Réaction du PRG 67 à la libération de Florence Cassez

Le Parti Radical de Gauche du Bas-Rhin salue la décision de la justice mexicaine de libérer Florence Cassez, et donc de tirer toutes les conséquences des errements de l'instruction.

La question n'est pas de savoir si elle est ou non coupable de ce qui lui est reproché.

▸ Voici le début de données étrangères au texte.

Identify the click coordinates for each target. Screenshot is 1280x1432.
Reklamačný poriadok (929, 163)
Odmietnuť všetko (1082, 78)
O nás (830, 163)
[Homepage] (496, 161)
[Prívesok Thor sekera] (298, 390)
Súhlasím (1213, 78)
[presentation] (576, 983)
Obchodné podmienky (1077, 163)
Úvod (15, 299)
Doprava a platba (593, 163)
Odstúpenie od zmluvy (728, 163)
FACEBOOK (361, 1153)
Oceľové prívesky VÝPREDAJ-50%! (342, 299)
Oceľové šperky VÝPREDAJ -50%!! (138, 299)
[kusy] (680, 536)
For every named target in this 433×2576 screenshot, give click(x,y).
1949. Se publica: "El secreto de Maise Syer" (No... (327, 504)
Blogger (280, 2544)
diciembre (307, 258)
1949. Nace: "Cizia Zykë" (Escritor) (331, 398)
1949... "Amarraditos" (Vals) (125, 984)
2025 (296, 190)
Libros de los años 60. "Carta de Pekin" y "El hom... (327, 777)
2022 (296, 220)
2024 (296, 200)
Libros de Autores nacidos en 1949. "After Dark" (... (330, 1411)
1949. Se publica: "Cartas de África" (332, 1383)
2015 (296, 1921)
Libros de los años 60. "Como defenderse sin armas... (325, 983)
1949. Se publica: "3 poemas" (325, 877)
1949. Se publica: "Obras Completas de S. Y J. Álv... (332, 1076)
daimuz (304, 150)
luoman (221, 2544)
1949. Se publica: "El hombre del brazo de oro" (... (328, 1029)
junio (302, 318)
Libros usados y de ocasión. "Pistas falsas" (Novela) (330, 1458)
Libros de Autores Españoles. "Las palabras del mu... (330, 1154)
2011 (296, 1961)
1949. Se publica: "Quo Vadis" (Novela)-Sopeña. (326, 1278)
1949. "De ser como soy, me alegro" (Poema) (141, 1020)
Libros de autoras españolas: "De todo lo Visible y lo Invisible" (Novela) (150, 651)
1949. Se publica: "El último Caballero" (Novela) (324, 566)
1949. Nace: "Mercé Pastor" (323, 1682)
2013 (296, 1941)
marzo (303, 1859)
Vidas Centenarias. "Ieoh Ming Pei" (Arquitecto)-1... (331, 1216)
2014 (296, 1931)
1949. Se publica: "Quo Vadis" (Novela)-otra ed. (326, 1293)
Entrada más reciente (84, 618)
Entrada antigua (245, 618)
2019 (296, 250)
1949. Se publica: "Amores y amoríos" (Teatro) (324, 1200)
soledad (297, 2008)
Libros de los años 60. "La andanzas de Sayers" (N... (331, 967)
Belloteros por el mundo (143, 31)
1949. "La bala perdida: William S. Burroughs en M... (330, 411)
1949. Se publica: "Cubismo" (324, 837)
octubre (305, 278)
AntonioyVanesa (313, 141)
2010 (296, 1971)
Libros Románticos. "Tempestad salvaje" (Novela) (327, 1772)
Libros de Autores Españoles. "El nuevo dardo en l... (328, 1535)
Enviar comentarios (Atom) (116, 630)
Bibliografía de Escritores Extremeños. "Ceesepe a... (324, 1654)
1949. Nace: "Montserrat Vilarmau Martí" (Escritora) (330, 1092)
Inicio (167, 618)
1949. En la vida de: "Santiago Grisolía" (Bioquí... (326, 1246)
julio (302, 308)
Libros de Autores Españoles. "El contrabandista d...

L'essentiel est que devant cette accumulation de dysfonctionnements, de manipulations, de montages et d'extorsions d'aveux et de témoignages, peu importent les chefs d'accusation : l'accusation a failli dans sa mission d'apporter une preuve valable, acceptable, de sa culpabilité.

Les services de police judiciaire disposent de pouvoirs étendus pour rechercher la preuve et la produire en justice, et peuvent pour cela rentrer dans la vie des gens sans que ceux-ci puissent s'y opposer ; mais le corollaire de ces pouvoirs est une obligation de loyauté dans les moyens employés, et un refus de recourir à la manipulation, au mensonge ou à la pression physique.

L'aboutissement heureux de cette affaire est l'occasion de réaffirmer le droit de l'accusé à bénéficier d'un procès équitable, de droits de la défense non seulement reconnus dans les textes, mais aussi respectés dans les faits. Cette exigence fondamentale, dont la Cour Européenne des Droits de l'Homme de Strasbourg est la consécration, constitue le socle de l'Etat de droit et la ligne de démarcation avec les régimes autoritaires.